WHAT THE EXERCISE ASKS: Repeat, exactly as written, the line containing "The image size" and each line after it through the end of the data.
╭─ TASK INPUT
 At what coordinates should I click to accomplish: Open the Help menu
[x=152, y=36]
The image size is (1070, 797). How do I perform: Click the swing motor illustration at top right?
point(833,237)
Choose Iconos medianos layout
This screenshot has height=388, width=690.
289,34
╰─
YOUR RESPONSE:
The image size is (1070, 797). How do I perform: Click the swing motor illustration at top right?
point(833,237)
Choose Iconos medianos layout
This screenshot has height=388, width=690.
289,34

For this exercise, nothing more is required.